Since the start of the FFCs scheme in April 2015 to March 2020, 253 FFCs have already withdrawn the notification.
This is about 8.5% of all of the 2,951 FFCs notified to the Consumer Affairs Agency (CAA) during the same period.
The data is based on the report ‘In-depth Analysis of the Status of Foods with Function Claims (FFC)’ produced by Japan-based health foods and cosmetics consultancy firm Smooth Link.
As compared to the other scheme Food for Specified Health Uses (FOSHU), the FFC scheme does not require approval by the Consumer Affairs Agency (CAA) to make a health claim.
It is the manufacturers’ responsibility to evaluate the safety and effectiveness of the product and submit the information to the CAA’s secretary general for it to be publicly disclosed on the CAA website.
Out of all of the notified FFCs, only 1,374, which is about 46.5% of them were available in the market as of March this year
“Many others are not yet starting the sales,” said the report on the rest of the FFCs.
End-of-sale was the top reason for withdrawal of FFCs from the market.
Out of the 253 FFCs that were withdrew from the market, 115 were removed due to end-of-sale.
End-of-sale means that a company has stopped the production and sale of a particular product once the products were sold out.
Twenty-five were removed due to the need for product reformulation – the second most common reason for product withdrawal.
The third most common reason was the lack of a good sales outlook and 22 FFCs were removed as a result.
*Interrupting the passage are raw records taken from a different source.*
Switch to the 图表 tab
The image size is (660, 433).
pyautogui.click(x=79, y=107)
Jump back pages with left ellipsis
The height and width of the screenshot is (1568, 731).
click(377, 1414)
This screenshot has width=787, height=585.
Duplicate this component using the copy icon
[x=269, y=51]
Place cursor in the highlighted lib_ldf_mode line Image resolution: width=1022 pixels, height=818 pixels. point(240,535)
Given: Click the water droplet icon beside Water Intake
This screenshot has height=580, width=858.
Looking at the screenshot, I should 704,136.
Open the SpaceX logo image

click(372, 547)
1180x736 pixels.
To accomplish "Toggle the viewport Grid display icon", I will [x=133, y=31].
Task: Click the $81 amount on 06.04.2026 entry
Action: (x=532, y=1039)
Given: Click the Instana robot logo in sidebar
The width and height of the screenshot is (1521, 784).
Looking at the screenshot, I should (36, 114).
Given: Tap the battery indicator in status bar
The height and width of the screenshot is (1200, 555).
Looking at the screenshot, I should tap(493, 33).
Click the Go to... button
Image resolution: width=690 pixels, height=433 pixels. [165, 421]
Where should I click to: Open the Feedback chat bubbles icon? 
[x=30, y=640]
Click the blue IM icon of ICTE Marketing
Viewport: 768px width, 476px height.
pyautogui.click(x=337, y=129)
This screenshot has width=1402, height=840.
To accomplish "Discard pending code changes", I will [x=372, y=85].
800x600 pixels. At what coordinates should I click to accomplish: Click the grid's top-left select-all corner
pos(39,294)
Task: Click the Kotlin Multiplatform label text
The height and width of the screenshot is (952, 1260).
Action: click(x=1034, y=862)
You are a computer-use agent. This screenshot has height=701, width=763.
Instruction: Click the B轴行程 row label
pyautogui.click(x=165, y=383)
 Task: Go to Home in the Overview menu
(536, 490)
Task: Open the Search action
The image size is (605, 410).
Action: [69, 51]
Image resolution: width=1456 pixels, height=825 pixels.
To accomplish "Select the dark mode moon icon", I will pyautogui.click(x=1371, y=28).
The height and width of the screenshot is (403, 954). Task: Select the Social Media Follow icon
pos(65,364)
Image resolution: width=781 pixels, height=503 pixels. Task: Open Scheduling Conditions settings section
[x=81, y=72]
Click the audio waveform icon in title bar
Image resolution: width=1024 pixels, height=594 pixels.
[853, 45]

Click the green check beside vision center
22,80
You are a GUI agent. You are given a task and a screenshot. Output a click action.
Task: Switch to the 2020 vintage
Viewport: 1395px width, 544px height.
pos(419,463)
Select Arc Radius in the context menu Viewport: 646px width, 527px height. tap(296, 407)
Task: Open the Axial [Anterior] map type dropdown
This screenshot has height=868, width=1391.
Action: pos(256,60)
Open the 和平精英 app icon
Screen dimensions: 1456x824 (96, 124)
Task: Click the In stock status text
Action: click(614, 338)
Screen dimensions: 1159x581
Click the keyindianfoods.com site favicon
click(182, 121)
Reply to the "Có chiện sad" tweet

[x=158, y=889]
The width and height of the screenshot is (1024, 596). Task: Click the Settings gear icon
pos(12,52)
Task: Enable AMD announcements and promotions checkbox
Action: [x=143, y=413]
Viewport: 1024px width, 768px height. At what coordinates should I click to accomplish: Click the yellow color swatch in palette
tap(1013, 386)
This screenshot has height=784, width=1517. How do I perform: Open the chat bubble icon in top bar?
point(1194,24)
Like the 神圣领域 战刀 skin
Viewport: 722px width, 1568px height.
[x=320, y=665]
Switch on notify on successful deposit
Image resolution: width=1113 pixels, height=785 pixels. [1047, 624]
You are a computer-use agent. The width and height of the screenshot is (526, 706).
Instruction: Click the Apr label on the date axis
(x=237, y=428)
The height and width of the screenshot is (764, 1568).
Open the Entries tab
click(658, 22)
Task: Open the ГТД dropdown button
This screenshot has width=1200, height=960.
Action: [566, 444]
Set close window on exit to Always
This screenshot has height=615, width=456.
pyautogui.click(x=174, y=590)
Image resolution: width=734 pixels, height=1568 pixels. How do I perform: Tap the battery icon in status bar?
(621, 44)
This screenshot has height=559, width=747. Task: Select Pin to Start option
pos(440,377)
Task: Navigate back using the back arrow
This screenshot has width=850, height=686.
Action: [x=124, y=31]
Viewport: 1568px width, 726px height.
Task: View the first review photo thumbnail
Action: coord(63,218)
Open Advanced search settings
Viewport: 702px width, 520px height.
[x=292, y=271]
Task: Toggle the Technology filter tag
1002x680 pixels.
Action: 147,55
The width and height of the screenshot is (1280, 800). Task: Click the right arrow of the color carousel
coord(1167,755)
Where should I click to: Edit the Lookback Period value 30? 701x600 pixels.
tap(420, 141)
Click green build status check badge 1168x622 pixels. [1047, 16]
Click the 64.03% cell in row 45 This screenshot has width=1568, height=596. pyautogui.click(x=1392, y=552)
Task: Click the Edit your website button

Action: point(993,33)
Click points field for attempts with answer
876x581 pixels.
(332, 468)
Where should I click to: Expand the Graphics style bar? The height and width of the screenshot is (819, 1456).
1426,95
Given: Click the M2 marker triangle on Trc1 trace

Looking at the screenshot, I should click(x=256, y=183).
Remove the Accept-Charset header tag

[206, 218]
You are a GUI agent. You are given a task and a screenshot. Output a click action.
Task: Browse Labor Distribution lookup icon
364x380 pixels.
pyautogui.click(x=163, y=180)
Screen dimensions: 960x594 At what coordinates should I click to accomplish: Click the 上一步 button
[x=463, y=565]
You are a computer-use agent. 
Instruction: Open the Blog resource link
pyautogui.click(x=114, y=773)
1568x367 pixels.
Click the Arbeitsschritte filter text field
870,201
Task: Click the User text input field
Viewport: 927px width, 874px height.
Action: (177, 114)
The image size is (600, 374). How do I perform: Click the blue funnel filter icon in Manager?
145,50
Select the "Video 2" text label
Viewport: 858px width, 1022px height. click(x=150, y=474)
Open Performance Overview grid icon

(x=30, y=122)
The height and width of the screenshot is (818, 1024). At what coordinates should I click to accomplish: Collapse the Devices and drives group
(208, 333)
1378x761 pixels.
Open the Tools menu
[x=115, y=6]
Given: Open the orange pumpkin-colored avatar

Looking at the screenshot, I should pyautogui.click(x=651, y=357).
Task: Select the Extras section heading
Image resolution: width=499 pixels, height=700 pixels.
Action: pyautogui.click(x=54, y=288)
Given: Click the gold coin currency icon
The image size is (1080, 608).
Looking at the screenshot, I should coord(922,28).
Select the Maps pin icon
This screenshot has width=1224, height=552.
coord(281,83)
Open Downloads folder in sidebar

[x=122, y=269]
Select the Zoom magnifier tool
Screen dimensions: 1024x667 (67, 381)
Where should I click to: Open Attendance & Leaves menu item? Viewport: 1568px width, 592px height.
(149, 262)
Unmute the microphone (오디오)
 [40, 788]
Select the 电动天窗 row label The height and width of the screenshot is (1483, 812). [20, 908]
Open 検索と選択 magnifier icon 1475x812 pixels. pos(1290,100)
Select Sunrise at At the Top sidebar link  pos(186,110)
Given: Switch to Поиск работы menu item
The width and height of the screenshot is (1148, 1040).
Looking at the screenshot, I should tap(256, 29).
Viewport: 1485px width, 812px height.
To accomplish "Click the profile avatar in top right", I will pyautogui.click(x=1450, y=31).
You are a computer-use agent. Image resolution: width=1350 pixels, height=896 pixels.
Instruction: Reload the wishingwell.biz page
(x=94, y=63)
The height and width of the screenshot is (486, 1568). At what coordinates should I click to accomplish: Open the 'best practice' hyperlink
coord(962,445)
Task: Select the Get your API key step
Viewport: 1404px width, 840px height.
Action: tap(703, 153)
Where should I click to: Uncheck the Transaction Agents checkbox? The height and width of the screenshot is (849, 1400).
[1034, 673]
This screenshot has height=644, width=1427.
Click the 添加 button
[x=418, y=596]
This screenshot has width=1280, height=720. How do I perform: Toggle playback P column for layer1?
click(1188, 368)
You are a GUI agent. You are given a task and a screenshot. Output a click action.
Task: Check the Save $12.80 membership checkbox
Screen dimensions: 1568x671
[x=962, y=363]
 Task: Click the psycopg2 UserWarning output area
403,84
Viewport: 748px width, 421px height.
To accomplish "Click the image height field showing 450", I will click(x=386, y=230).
The other reasons include organisational change, change of retailer, change in product name, and re-evaluation of health claims.
Some FFCs, such as those containing glucosamine and HMB, were forced to be removed and make new changes to the ingredient names and claims due to new scientific findings.
For example, 27 glucosamine products that made joint health claims were withdrawn following the publication of a new scientific research paper by The BMJ in 2017.
The meta-analysis found that glucosamine products, other than prescription crystalline glucosamine sulfate, are not effective in hip or knee osteoarthritis pain and function.
In addition, it pointed out that the correct name of glucosamine should be glucosamine hydrochloric acid.
“Because of this, many sellers had to change the notification information. Fourty-five disappeared from the shelves, including 27 withdrawn items. Seventeen had unknown status,” said the report.
Another example was related to FFCs containing HMB.
As the correct name of HMB should be HMB calcium, companies were ordered to take down products with the incorrect name.
Subsequently, only 14 out of the 45 HMB products managed to make a return to the market.